Functional characterization of GABA(A) receptor-mediated modulation of cortical neuron network activity in microelectrode array recordings

The numerous γ-aminobutyric acid type A receptor (GABA(A)R) subtypes are differentially expressed and mediate distinct functions at neuronal level. In this study we have investigated GABA(A)R-mediated modulation of the spontaneous activity patterns of primary neuronal networks from murine frontal cortex by characterizing the effects induced by a wide selection of pharmacological tools at a plethora of activity parameters in microelectrode array (MEA) recordings. The basic characteristics of the primary cortical neurons used in the recordings were studied in some detail, and the expression levels of various GABA(A)R subunits were investigated by western blotting and RT-qPCR. In the MEA recordings, the pan-GABA(A)R agonist muscimol and the GABA(B)R agonist baclofen were observed to mediate phenotypically distinct changes in cortical network activity.

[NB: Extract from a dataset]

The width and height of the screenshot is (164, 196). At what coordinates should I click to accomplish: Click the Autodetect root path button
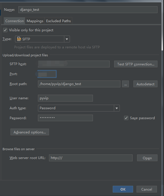145,84
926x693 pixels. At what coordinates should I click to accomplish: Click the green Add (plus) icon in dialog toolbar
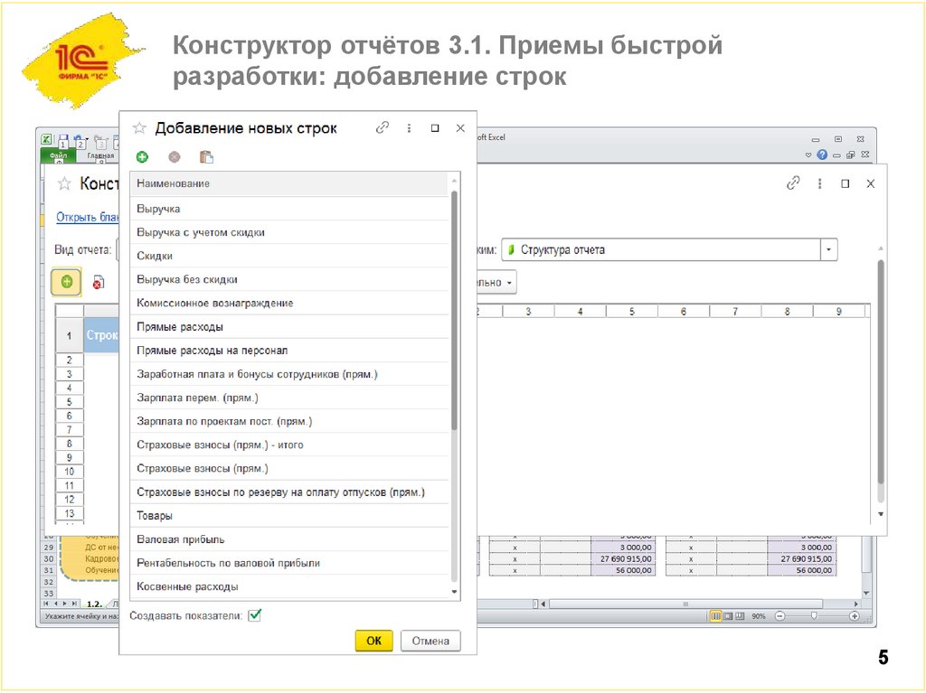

Selective augmentation of αβγ GABA(A)R signaling by diazepam and of δ-containing GABA(A)R (δ-GABA(A)R) signaling by DS1 produced pronounced changes in the majority of the activity parameters, both drugs mediating similar patterns of activity changes as muscimol. The apparent importance of δ-GABA(A)R signaling for network activity was largely corroborated by the effects induced by the functionally selective δ-GABA(A)R agonists THIP and Thio-THIP, whereas the δ-GABA(A)R selective potentiator DS2 only mediated modest effects on network activity, even when co-applied with low THIP concentrations. Interestingly, diazepam exhibited dramatically right-shifted concentration-response relationships at many of the activity parameters when co-applied with a trace concentration of DS1 compared to when applied alone. In contrast, the potencies and efficacies displayed by DS1 at the networks were not substantially altered by the concomitant presence of diazepam. In conclusion, the holistic nature of the information extractable from the MEA recordings offers interesting insights into the contributions of various GABA(A)R subtypes/subgroups to cortical network activity and the putative functional interplay between these receptors in these neurons.